- _SUPPLIED ENTRIES_
--------------------
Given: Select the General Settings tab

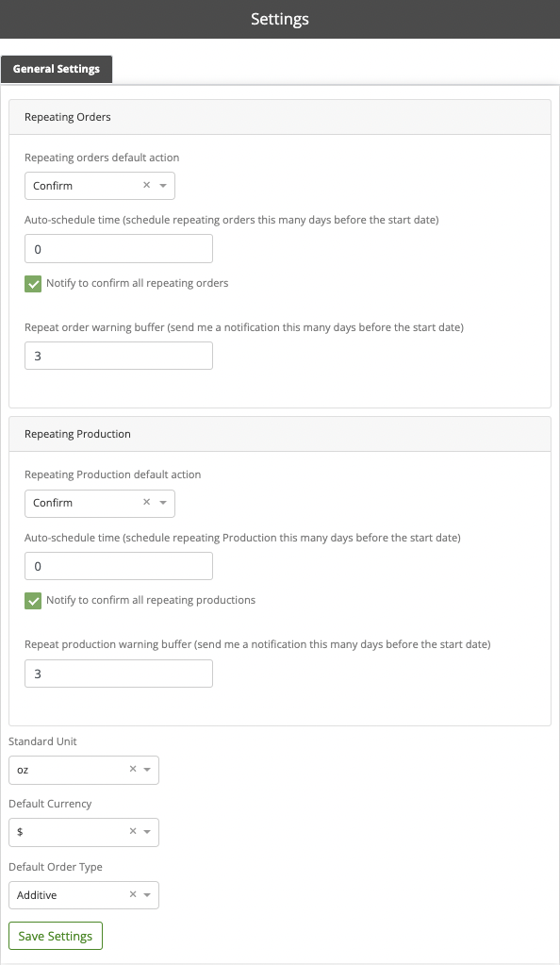Looking at the screenshot, I should click(x=57, y=69).
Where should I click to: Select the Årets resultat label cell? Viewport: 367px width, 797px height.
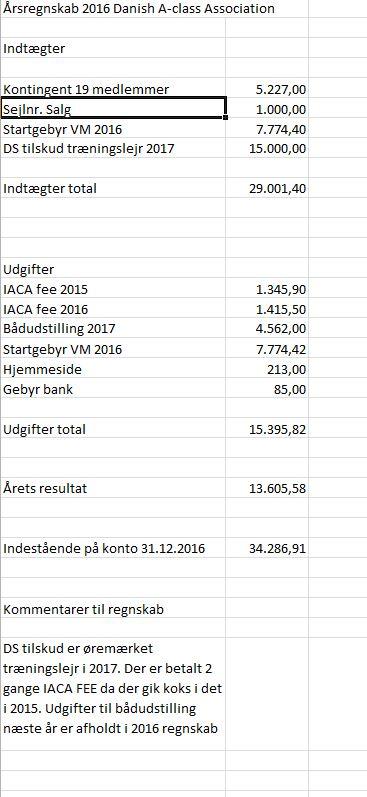pos(113,488)
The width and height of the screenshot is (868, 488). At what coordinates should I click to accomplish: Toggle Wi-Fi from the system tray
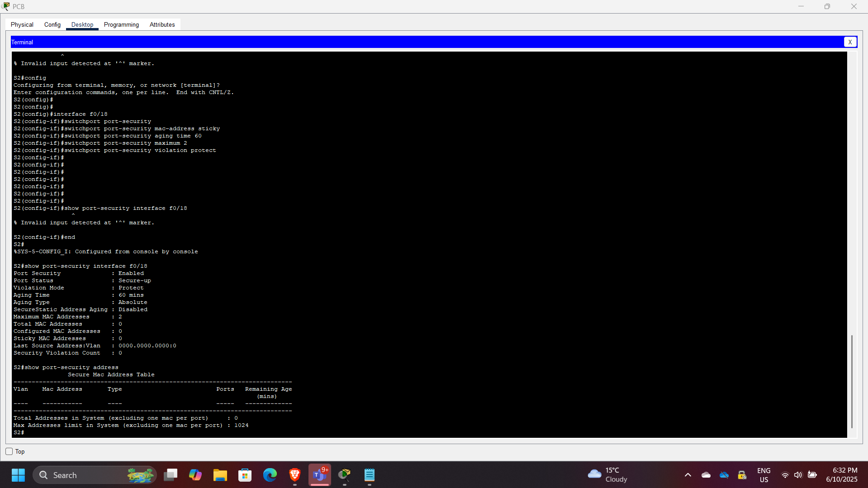[785, 475]
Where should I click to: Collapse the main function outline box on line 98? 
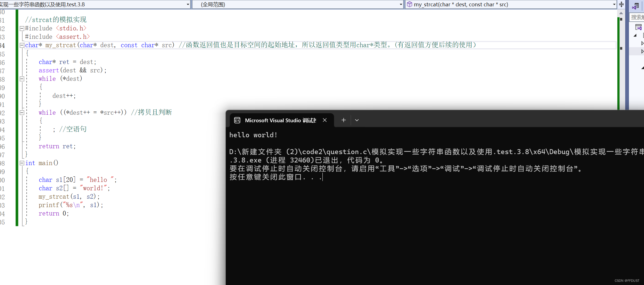pos(22,163)
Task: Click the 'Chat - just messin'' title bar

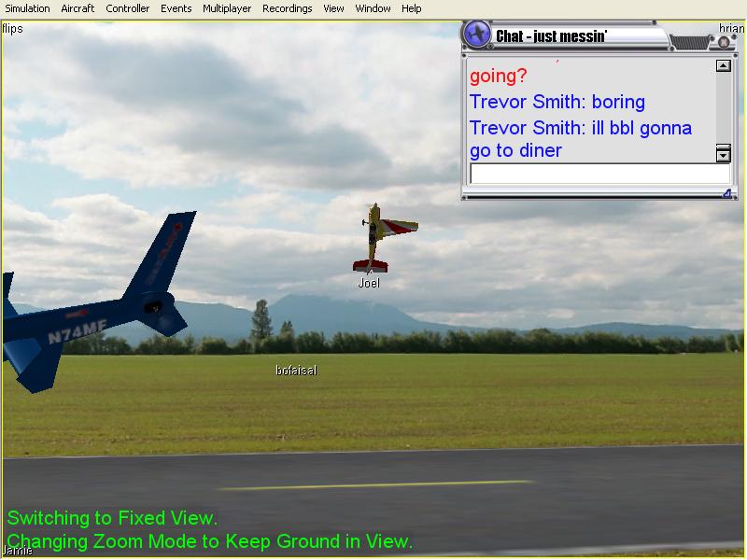Action: coord(551,36)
--------------------
- _GOAL_
Can you rewrite all of the records above with "Where should I click to" replaced by "Where should I tap to" and nothing else changed? Leave the pictures out.

- _EXERCISE RESPONSE_
Given: Select the General Settings tab

Looking at the screenshot, I should click(x=57, y=69).
Where should I tap to: Select the Årets resultat label cell? Viewport: 367px width, 797px height.
pos(113,488)
The width and height of the screenshot is (868, 488). At what coordinates should I click to accomplish: Toggle Wi-Fi from the system tray
[785, 475]
Where should I tap to: Collapse the main function outline box on line 98? 
pos(22,163)
Task: Click the 'Chat - just messin'' title bar

Action: coord(551,36)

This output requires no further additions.